Instrument: Illumina MiSeq
Strategy: OTHER
Source: TRANSCRIPTOMIC
Selection: other
Layout: PAIRED
Construction protocol: Forty-eight hours post-transfection, total RNA were purified from cultured cells using RNeasy Mini Kit (Qiagen), as per the manufacturer's instructions. For each sample, a multiplex RT-PCR assay was first applied to simultaneously amplify multi-exonic regions within 108 genes in a single reaction. The multiplex RT-PCR reaction was carried out in 96-well plates using the OneStep RT-PCR kit (Qiagen) as recommended by the manufacturer, with the following changes: reactions were performed in a volume of 20 uL with 2 uL of the purified total RNA as input, and a mixture of 50 pairs of primers was added to each reaction with a final concentration of 0.25 uM for each individual forward and reverse primer. Thermocycler settings were: 50°C for 30 minutes, 95°C for 15 minute, 30 cycles of 94°C for 40 seconds, 58°C for 1 minute (slow ramp rate), 72°C for 3 minutes, and a final extension step at 72°C for 10 minutes. Two sets of barcodes were incorporated into forward and reverse primers, respectively, after the universal adaptors and added to the amplicons in the second PCR reaction to allow demultiplexing all reads that were derived from a particular treatment.
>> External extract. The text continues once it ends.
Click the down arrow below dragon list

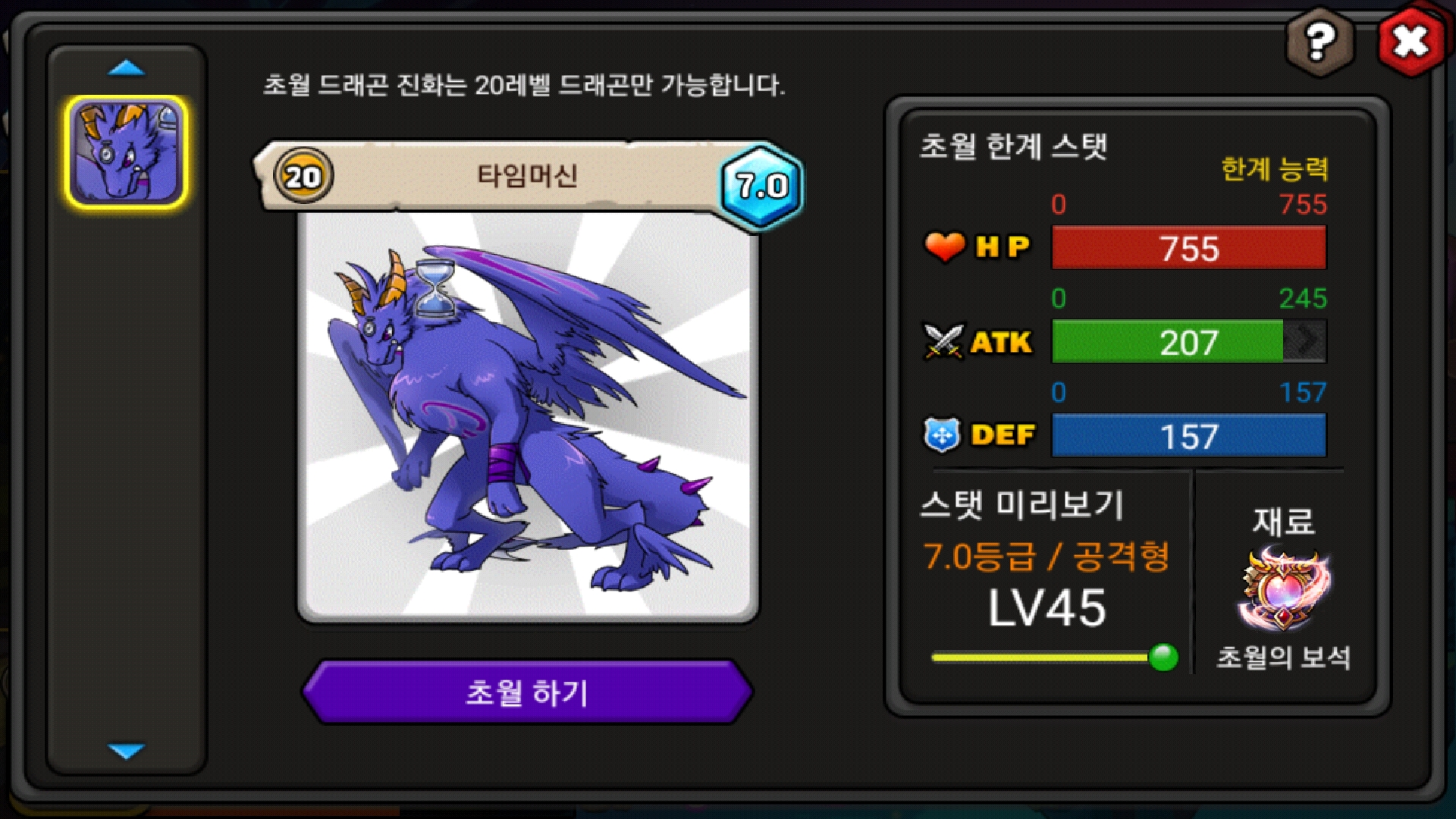(127, 751)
Primers sequences were: forward primer, AATGATACGGCGACCACCGAGATCTACACNNNNNNNNACACTCTTTCCCTACACGACGCTCTTCCGATCT (N denotes i5 barcode); reverse primer, CAAGCAGAAGACGGCATACGAGATNNNNNNNNGTGACTGGAGTTCAGACGTGTGCTCTTCCGATCT (N denotes i7 primer). The second PCR was performed using Phusion High-Fidelity DNA Polymerase (Thermo Scientific), as per the manufacturer's instructions. For each 20 uL of reaction, 1 uL of the multiplex RT-PCR reaction products was used as templates. The thermal cycling conditions were as follows: 98°C for 30 seconds, 15 cycles of 98°C for 10 seconds, 65°C for 30 seconds, 72°C for 30 seconds, and a final extension step at 72°C for 5 minutes. The resulting libraries were pooled and sequenced.